In another activity, the teens each held candles as they had a candid discussion about their friends who deal with pressure to use drugs and alcohol.
“We ended up just having a really good discussion on how to approach that,” Waldow said. “[We spoke about] why people choose to go out and fill their lives with things like drugs and alcohol and why it’s important to fill our lives with God instead, and to have a strong foundation in making those decisions.”
Among the teens’ favorite discussion topics are relationships, social media, peer pressure and bullying, Waldow said. They also often have questions about the church’s teachings on various topics – and how to put the teachings into practical practice.
Discussions around the Family Dinner table have helped the teens to look at daily life situations through the eyes of faith — whether it’s how to approach conflicts with their siblings or fix broken friendships. The dinners have also given the youth a chance to explore the deep spiritual questions, such as why God allows suffering in the world.

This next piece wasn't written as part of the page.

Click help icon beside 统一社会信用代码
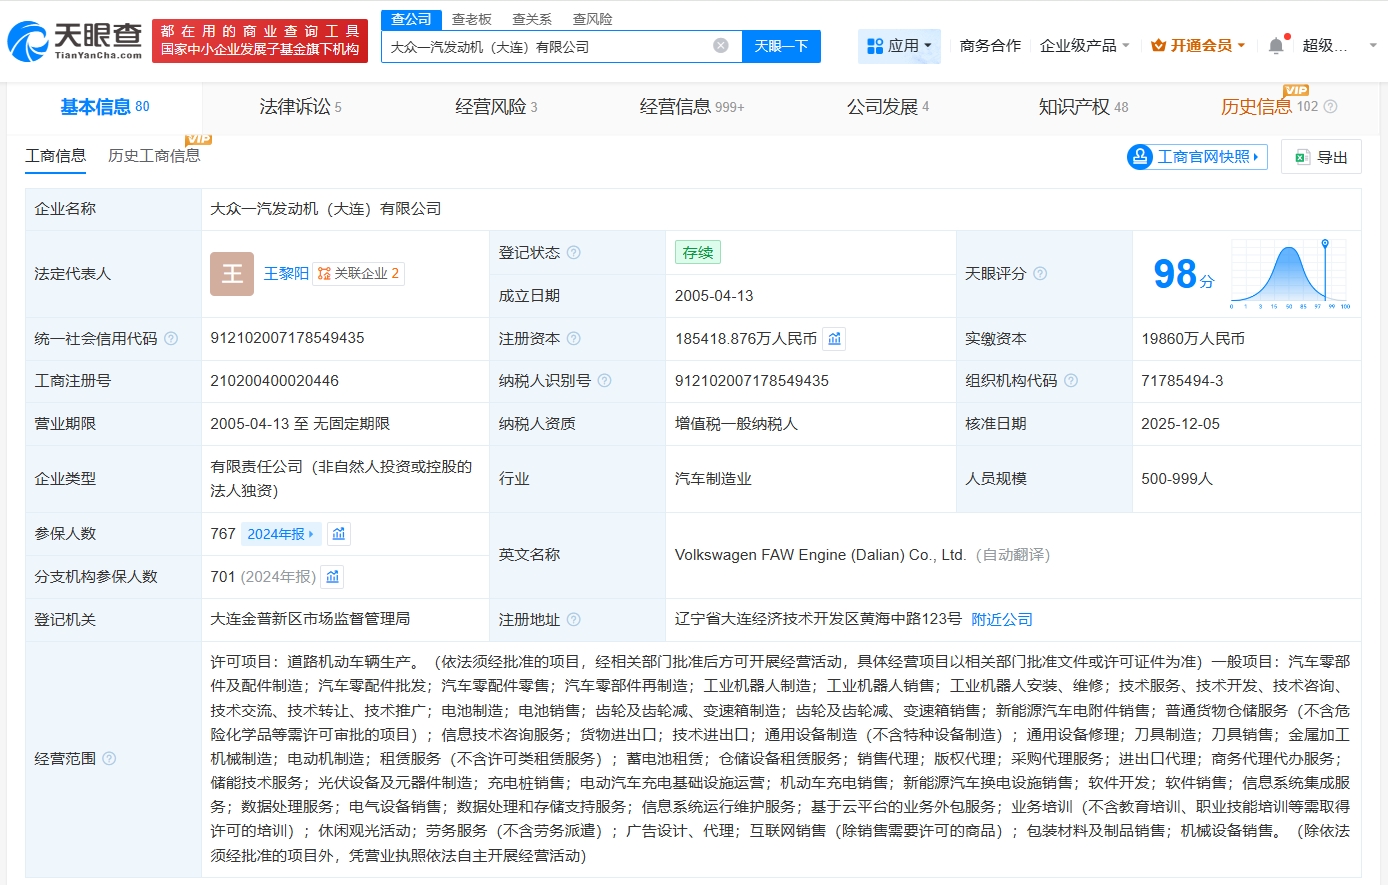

“[The dinners are] just allowing them to see that God is in every part of their lives, from their accomplishments to their difficulties, you know, from their joy to their sorrow,” Waldow said.
And the youth have taken the messages home, applying them to every facet of their lives, she said.
“I’ve really just seen the teens transform completely, like in how they approach their friendships and how they approach their school and how they approach their home life,” Waldow said. “I just feel like these kinds of evenings with them [help] to just give them the tools to navigate all of those difficult parts of their lives; to not separate God and make it a separate thing that goes on their schedule, but to have [God] just fit into everything that they’re doing.”
She’s seen another kind of transformation as well — among some of the youth who went through the parish’s religious education classes and now attend her program.
“[I’m] just seeing them go from the kids that their parents were really making them go to the kids that really want to show up every week and are really excited to be there,” she said.
And the ministry works both ways. Watching her teens’ growth, and their dedication to the program, has helped Waldow to grow spiritually too, she said.
“It’s also very humbling to know that they are so overscheduled and they are taking an hour out of their week to go to Mass, and they are taking two hours out of their week to come to Family Dinner to feel either revitalized or connected to God or connected to others,” she said. “So it’s really been so beautiful to be encouraged by that and to see how the young church is just so vibrant and so compassionate and so really excited to live the truth of their faith.”
Amanda Woods is a writer from Saint Andrew the Apostle Parish in Brooklawn, New York.